Beguine Spirituality: An Invitation and Inspiration for Women Today

Beguine Spirituality: An Invitation and Inspiration for Women Today August 21, 2011

During the past twenty plus years as a facilitator for the feminine spiritual/creative process, I’ve heard profound stories of heartfelt longing from many women.  The common root of this longing is a desire  to be part of a women’s spiritual circle or community.  Women are seeking to know other “sisters” who share a common call… a call to to know God in a deeper and personal way and to offer help and healing to our suffering world.

In the mid-twelfth and thirteenth centuries in Belgium, France, Germany, and the Netherlands women shared a similar longing.  They responded with the creation and establishment of Christ-centered women’s communities.  The Beguines were women who  pursued personal spiritual growth and development while remaining independent from the traditional ways for religious women of their day.  Rather than take the veil and vows as nuns of the established Church, the Beguines often pooled their funds to purchase large homes where they could live and work with faithful like-minded kindred spirits. Their communities were self sufficient and the women remained independent and were free to marry.  They were charitable and hard-working as they fed the poor and cared for the sick.

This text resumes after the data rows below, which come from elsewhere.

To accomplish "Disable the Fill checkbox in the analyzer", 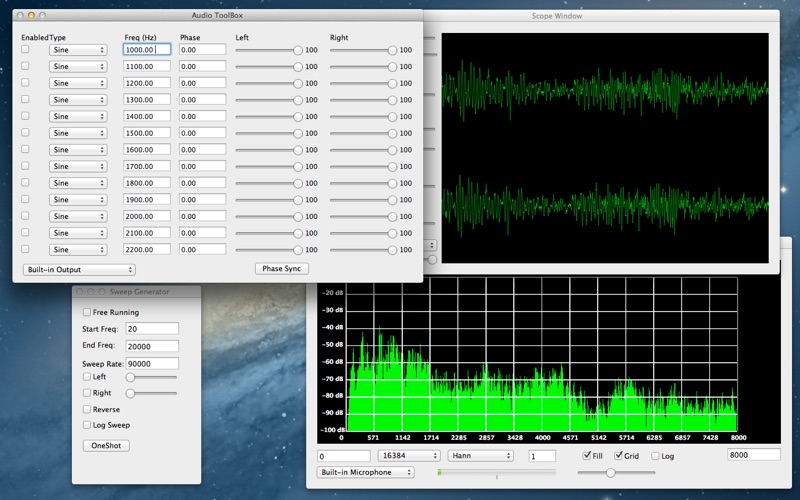I will [x=587, y=456].
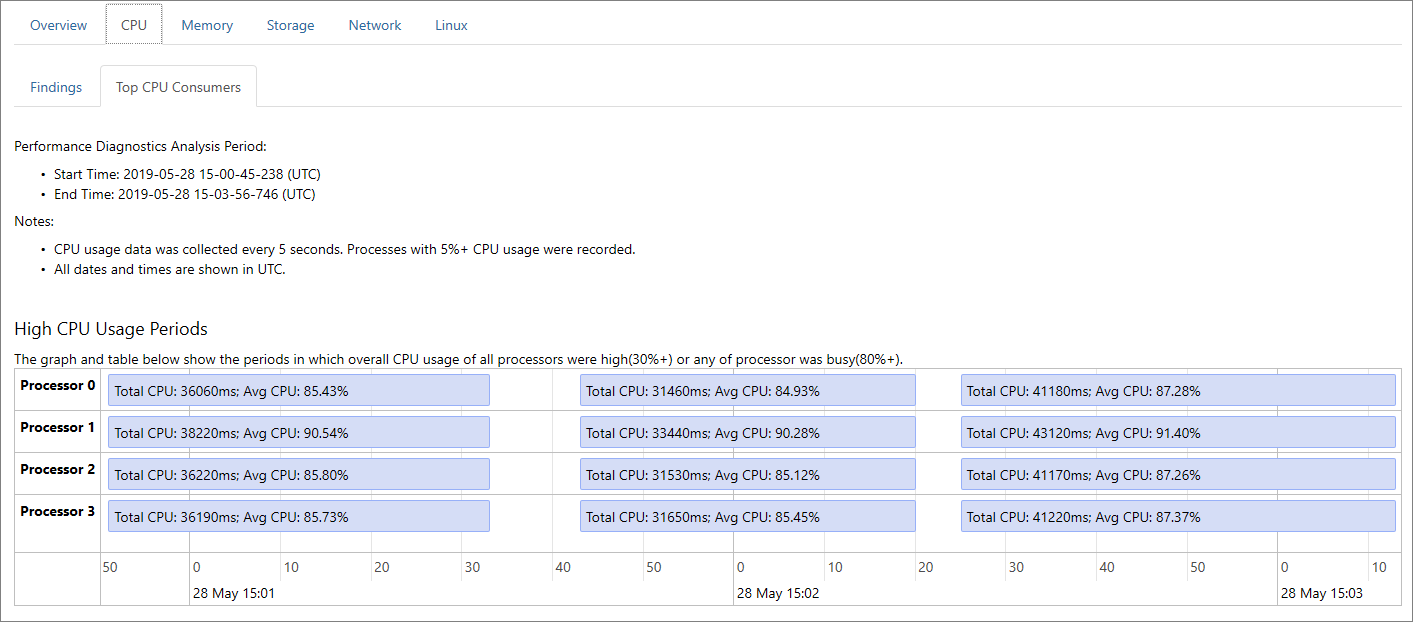Viewport: 1413px width, 622px height.
Task: Click the middle usage bar for Processor 2
Action: [x=747, y=474]
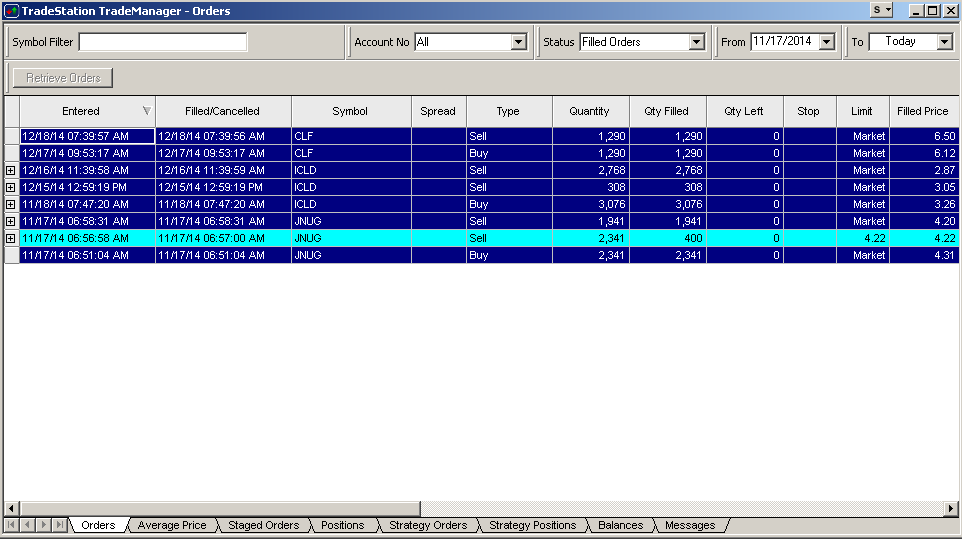Switch to the Positions tab
962x539 pixels.
tap(343, 525)
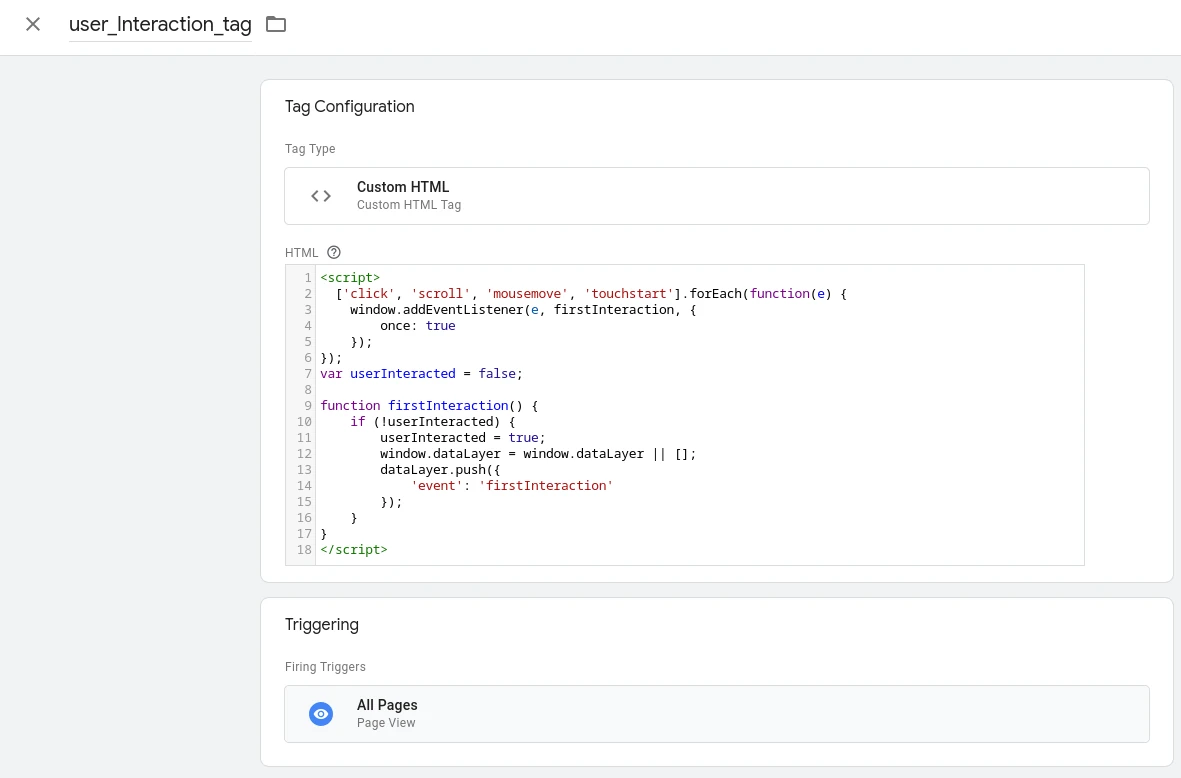Open the Custom HTML tag type selector
1181x778 pixels.
716,196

The Beguines were radical revolutionaries for their day.  They were both tolerated and also tormented by Church authorities.  The Beguine way of life provided an alternative to vowed monasticism or life as a “lay-person.”  Their middle-way was suspect to many and often seen as heretical.  Beguine life was unique for each community.  There was diversity in the ways the communities functioned while a devout love of Christ and ways of simplicity were central and universal to Beguine spirituality.

The times we are living in are once again inspiring women to gather in community, in new and creative ways. While the contemporary Church and organized religion move through a period of transition, women and men are seeking alternative forms of worship and pathways to spiritual nurturance, fulfillment, and service to others.

With regard to women’s communities, we have  Medieval inspiration to draw from, left to us by the Beguines.  Today, women seeking spiritual growth and sacramental celebration are coming together in living rooms, the office place, coffee shops, and community centers.  They gather to share the stories of their journeys, to break bread, to study Scripture and spiritual thought, and to honor one another’s gifts and life’s passages.  Online women’s communities are also forming.  This weaving of global circles of women provides new opportunities for collaboration, study, and service across the planet.

The Beguines were creative and courageous.  They were innovative and imaginative.  Perhaps they are calling to women today… in our dreams.  Perhaps a look at the Beguines’ way of life could reopen pathways leading to a deeper relationship with the Sacred.

How will we respond to the invitation?  How might we co-create with the spirits of our medieval sisters?  What new forms of worship, sacrament, and celebration await us if we dare to revisit the past to inform the present?